Jokowi’s remark could have “a far-reaching domino effect” that may potentially undermine honest and fair elections, as it gives state officials in the regions the justification they need to take sides in the upcoming polls, even when the law clearly forbids it, according to Usep Hasan Sadikin, a researcher at the Association for Elections and Democracy (Perludem) election watchdog.

“State officials could openly invite members of the public to support their candidates, which is problematic,” Usep told a recent press conference, noting that it might prompt a wave of election violations “across regions”.

Despite his initial pledge of neutrality, Jokowi has become more overt about where he stands regarding the election, making gestures that analysts suggest showed his support for Prabowo, who is running with the President’s oldest son, Gibran Rakabuming Raka.

Critics have also claimed that Jokowi’s recent work visits have been designed to shadow the campaign rallies of Prabowo’s rivals in a bid to marshal support for the minister.
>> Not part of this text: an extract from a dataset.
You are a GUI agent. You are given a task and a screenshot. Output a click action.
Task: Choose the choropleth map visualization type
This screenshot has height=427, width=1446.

The incumbent has shrugged off the allegation.

Early on Sunday, Jokowi met with Democratic Party chairman Agus Harimurti Yudhoyono in Yogyakarta ahead of a planned rally nearby for rival candidate Ganjar Pranowo of the Indonesian Democratic Party of Struggle (PDI-P). Agus is part of a big-tent alliance backing Prabowo’s presidential bid.

Last week, the President was reported to the Election Supervisory Agency (Bawaslu) after First Lady Iriana was caught on video gesturing with two fingers, symbolizing the ballot number for the Prabowo-Gibran ticket. She was seen making the hand sign after stepping out of the presidential car during a visit to Central Java.

Grassroots rejection

Jokowi has also been implementing populist government programs that analysts insist were made in support of Prabowo’s bid. Among them, the President made El Niño cash handouts that targeted low-income households and gave civil servants their first pay raise in five years.

Speculation over the political use of social aid intensified last week after photos of rice produced by the State Logistics Agency (Bulog), which makes up part of the state’s care packages, featured a Prabowo-Gibran sticker and went viral on social media.

Negative sentiments over Jokowi’s claim of his right to campaign have also dominated recent public conversations, prompting an online movement on social media platform X, formerly Twitter, dubbed “Four Fingers” calling for voters not to vote for Prabowo and Gibran.

As a self-styled expression against political dynasties and oligarchs, the movement calls on people’s solidarity to support the alliance of Prabowo’s rivals, Ganjar and Anies Baswedan, amid attempts by “invisible hands” that do not want the two camps to join forces.

The online movement was welcomed by both the Ganjar and Anies camps, who reportedly have been in talks to prevent Prabowo from securing an outright victory in February’s election and to support one another if either makes it to a runoff.

“These are the people’s aspirations, the voice of the grassroots who want unity against anti-democratic groups,” said PDI-P politician Masinton Pasaribu on Saturday.